Projenin başlangıç ve yapım aşamasında neden tepki geldiği konusunda ise Fatih Belediye Başkanı Mustafa Demir şunları kaydetti:
“Projenin uygulandığı alanda bir kısım Roman vatandaşı yaşadığı için, ilk etapta çalışma bu vatandaşların buradan gönderilmesi gibi algılandı. Bu durum, uluslararası alanda azınlık haklarıyla ilgili bir hassasiyet oluşturdu. Bu nedenle birçok STK buna müdahale etmeye çalıştı. Biz de yurt dışında proje hakkında detaylı bilgi sahibi olmak isteyenlere bilgi verdik. Projenin algılandığı gibi olmadığı, kültürel hakların korunması, şehir, mülkiyet haklarının korunduğu, tüm bileşenleriyle mükemmel bir proje yapmaya çalıştık. Binalar yapılmaya başlayınca kimse bir şey dememeye başladı.”
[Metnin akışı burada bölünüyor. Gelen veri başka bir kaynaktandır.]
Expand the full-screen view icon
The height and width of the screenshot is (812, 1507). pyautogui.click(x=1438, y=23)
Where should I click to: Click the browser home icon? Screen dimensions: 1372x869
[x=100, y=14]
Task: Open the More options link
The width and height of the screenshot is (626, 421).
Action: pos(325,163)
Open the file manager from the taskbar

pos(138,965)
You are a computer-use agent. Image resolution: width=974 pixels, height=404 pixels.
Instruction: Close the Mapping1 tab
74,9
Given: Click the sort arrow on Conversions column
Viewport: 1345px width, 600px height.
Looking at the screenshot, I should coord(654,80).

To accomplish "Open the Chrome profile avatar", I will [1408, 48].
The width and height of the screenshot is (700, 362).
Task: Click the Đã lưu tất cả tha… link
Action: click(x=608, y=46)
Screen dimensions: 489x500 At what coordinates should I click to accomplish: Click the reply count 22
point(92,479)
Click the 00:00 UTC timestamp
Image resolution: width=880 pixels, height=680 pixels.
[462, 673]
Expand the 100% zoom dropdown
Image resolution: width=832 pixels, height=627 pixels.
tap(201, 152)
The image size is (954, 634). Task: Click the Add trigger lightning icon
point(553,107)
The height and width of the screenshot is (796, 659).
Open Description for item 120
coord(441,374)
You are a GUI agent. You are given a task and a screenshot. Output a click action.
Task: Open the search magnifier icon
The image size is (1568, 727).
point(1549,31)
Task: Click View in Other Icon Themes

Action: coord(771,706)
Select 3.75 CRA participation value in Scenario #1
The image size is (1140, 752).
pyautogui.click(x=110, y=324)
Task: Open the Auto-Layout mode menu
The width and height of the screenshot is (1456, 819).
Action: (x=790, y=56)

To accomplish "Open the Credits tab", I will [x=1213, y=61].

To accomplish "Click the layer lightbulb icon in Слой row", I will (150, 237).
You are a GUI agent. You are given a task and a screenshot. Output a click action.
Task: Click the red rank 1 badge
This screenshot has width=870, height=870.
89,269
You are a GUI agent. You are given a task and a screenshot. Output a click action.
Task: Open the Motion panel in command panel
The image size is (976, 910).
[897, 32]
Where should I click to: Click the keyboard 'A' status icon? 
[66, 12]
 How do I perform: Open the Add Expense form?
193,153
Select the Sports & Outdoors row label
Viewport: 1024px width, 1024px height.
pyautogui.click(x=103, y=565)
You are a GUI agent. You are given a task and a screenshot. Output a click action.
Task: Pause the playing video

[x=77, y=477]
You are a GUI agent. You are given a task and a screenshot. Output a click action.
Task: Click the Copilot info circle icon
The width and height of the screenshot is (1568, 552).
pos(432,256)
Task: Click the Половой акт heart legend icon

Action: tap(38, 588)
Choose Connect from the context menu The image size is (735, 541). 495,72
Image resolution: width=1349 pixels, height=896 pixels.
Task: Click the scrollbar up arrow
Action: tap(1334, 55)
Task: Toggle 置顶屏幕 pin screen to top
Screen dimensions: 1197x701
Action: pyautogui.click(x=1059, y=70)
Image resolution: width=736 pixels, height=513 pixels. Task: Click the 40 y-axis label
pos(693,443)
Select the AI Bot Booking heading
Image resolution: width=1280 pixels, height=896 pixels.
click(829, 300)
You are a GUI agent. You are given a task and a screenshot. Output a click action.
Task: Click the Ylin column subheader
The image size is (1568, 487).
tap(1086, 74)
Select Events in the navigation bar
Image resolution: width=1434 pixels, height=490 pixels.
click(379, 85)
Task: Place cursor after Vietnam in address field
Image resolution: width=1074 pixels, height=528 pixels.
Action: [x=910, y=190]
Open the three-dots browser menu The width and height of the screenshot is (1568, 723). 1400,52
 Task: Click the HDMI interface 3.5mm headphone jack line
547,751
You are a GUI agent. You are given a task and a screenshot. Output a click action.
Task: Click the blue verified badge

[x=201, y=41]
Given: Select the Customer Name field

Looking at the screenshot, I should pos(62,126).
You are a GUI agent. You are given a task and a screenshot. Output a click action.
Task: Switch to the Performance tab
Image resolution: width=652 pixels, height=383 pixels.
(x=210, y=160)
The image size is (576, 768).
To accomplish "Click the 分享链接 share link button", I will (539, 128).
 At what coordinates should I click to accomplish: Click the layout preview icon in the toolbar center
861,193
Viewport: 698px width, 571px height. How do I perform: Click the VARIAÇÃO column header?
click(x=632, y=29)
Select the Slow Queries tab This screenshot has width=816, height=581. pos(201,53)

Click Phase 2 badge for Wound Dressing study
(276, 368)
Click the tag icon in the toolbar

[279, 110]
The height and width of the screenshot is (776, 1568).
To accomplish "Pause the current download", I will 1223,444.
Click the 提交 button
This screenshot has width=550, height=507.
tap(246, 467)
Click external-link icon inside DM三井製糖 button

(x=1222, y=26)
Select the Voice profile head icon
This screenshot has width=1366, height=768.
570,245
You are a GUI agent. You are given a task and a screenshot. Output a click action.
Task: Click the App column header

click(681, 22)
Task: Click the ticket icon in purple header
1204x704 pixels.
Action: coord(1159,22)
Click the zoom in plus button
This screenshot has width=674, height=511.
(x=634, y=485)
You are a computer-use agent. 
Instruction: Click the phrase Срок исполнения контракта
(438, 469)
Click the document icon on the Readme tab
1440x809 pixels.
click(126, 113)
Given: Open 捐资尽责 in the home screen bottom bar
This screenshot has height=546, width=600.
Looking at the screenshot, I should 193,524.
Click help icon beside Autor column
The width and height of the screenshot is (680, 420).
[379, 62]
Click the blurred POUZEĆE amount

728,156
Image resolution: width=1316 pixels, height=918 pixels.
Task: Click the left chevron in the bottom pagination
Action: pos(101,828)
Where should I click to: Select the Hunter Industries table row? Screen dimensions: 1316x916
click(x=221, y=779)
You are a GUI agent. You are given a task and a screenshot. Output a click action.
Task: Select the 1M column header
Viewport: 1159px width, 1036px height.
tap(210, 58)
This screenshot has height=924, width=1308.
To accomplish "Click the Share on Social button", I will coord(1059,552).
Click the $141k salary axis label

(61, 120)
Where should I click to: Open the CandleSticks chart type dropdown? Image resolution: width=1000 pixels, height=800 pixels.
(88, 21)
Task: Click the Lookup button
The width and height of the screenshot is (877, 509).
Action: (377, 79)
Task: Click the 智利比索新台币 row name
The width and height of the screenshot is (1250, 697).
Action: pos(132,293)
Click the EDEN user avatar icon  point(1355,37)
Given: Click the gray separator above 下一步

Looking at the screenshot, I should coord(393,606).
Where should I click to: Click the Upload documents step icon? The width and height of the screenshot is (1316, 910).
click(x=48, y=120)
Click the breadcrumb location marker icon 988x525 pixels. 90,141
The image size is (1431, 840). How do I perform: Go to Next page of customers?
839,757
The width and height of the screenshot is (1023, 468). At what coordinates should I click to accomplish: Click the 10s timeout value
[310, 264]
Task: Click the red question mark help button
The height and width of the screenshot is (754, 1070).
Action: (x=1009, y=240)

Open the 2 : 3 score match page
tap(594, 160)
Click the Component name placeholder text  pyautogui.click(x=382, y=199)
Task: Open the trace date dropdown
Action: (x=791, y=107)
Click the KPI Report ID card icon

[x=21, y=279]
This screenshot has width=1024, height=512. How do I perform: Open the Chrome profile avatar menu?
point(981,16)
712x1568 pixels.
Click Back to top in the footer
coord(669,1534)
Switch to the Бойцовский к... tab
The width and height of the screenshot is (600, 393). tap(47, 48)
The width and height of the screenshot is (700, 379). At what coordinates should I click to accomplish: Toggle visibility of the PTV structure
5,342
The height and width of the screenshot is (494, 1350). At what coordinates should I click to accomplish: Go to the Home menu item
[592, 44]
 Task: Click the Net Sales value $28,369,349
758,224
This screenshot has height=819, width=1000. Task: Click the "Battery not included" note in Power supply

Mülk sahiplerinin evlerini sattığı iddiası
Bazı gazetelerde mülk sahiplerinin teslimat yapılmadan ve hangi evin kime ait olduğu belli olmadan konutları devrettiği iddialarıyla ilgili olarak da Demir, şunları söyledi:
“Hangi evin kime ait olduğu belli değil. Evlerin maliyeti henüz açıklanmadı. Çünkü bir inşaat maliyeti bir de arsa maliyeti var. Hak sahiplerinin arsalarını belli bir ücret karşılığında peşinat kabul ettik. Onun üzerinde yapılacak inşaat maliyetini peşinattan çıkarıp, geri kalanının 180 ayda bina sahiplerine bildirilecek. 180 ayda fazla ücreti TOKİ’ye ödeyecek. Ortada böylesine karmaşık bir iş varken, özellikle satın alanları merak ediyorum. İnsanların buralardan devir almaları çok anlaşılır bir şey değil. Kaldı ki biz devirlerin önüne geçebilmek içinde yasadan aldığımız güçle, tapularına şerh koyduk. Şimdi tüm yapıların tapularında şerh var ’devrilemez’ diye. Buna rağmen varsa, söyleyecek bir şey diyemiyorum. Ben çok abartıldığı kadar olduğunu düşünmüyorum. Noter huzurunda yapılmış bir sözleşme var mı bilmiyorum. Bize göre şu anki mülk sahipleri, projeye başladığımız ilk sahipleri. Ama el değiştirmiş de olabilir. Bu konuda kesin bir şey söylemek mümkün değil.”